Tansu: An Apache Kafka Compatible API Server written in Rust

5 minute read

Tansu is a GNU AGPL licensed Apache Kafka compatible server written in 100% 🦀 Rust. Tansu is still in early development (github). Please expect breaking changes, sharp edges and bugs.

Using the Apache Kafka CLI tools, we can create topics, produce messages and use the console group consumer, fetching and committing offsets back to Tansu.

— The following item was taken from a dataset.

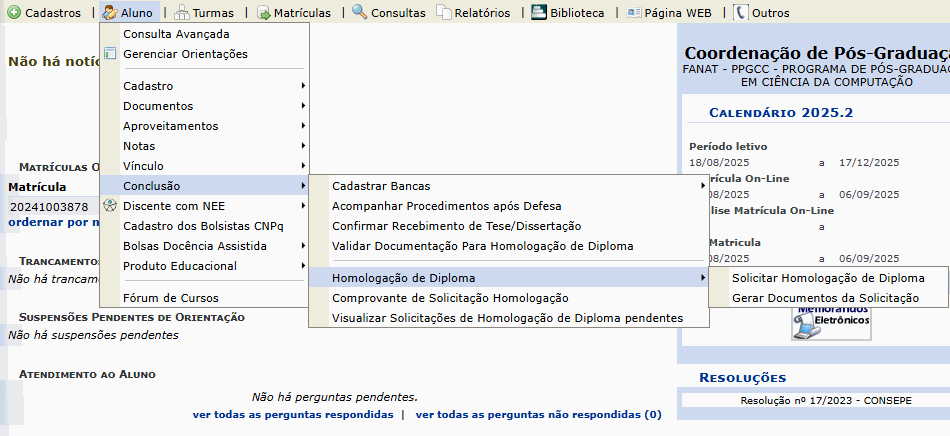The image size is (950, 436).
Task: Click the Outros phone icon
Action: (x=740, y=13)
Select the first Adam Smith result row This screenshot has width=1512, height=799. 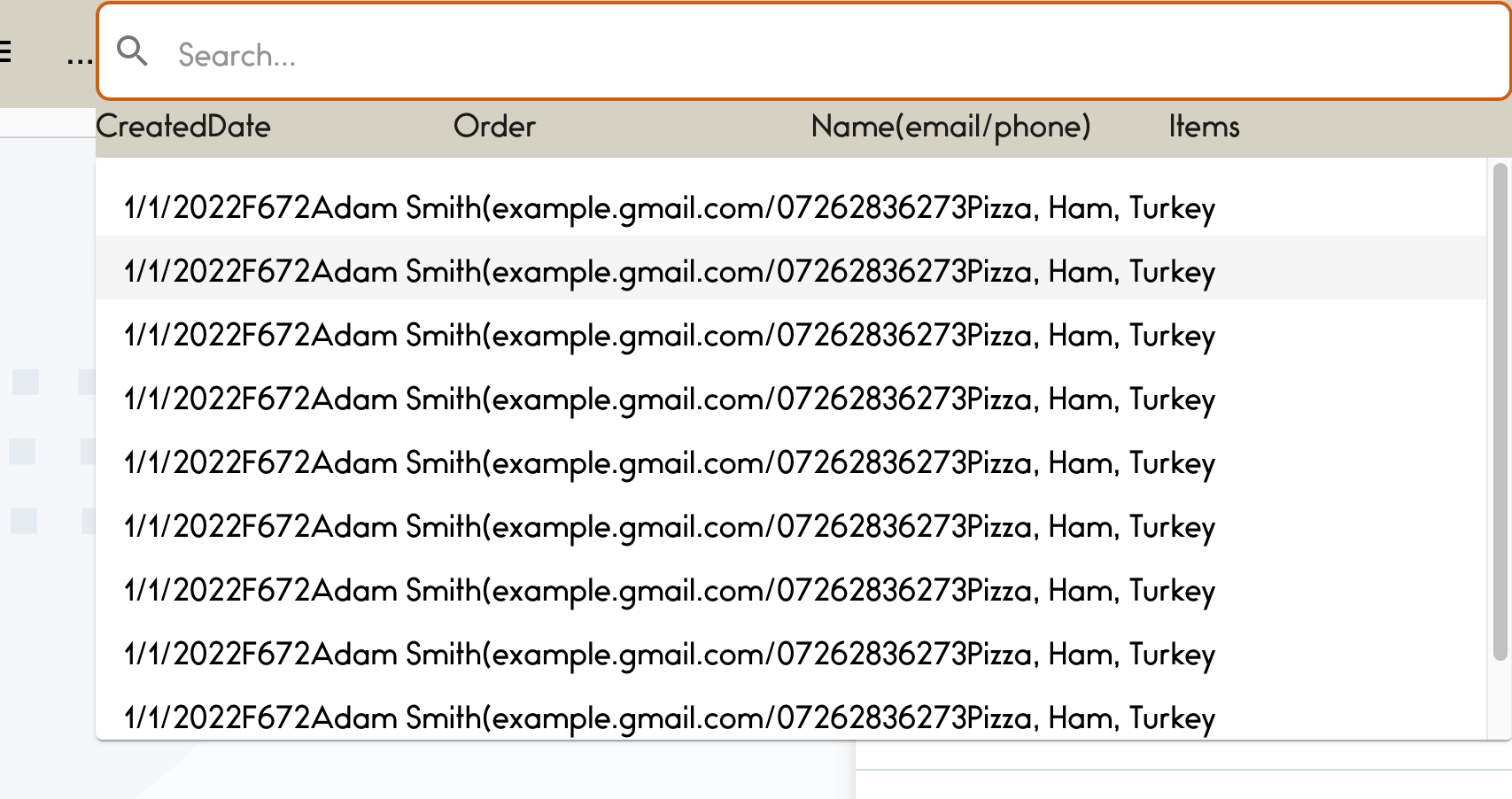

Working (with plenty of sharp edges):

  • topic creation with multiple partitions
  • topic metadata
  • produce (records rather than message sets)
  • fetch (records rather than message sets)
  • consumer group coordinator: join, sync, heartbeat, leave, offset commit/fetch
  • coordination of cluster state via Raft

In progress:

  • Replication of topic segments: local, S3, …
  • Transactions
  • Many APIs have a canned response (e.g., describe cluster) at present
  • Anything beyond the script found in this README

The following section is about how the Apache Kafka protocol is implemented in Tansu. Subsequent articles will cover other details including the group consumer implementation.

Protocol

The Apache Kafka protocol is described by a number of JSON documents and a set of primitive types. Each API is separately versioned allowing the protocol to evolve while maintaining backward compatibility with older clients. That evolution has included moving to a flexible format (using varint rather than fixed length) and slightly more recently to optional tagged fields. An optional handshake asks the server which protocol versions it can support, allowing the client to adapt where necessary.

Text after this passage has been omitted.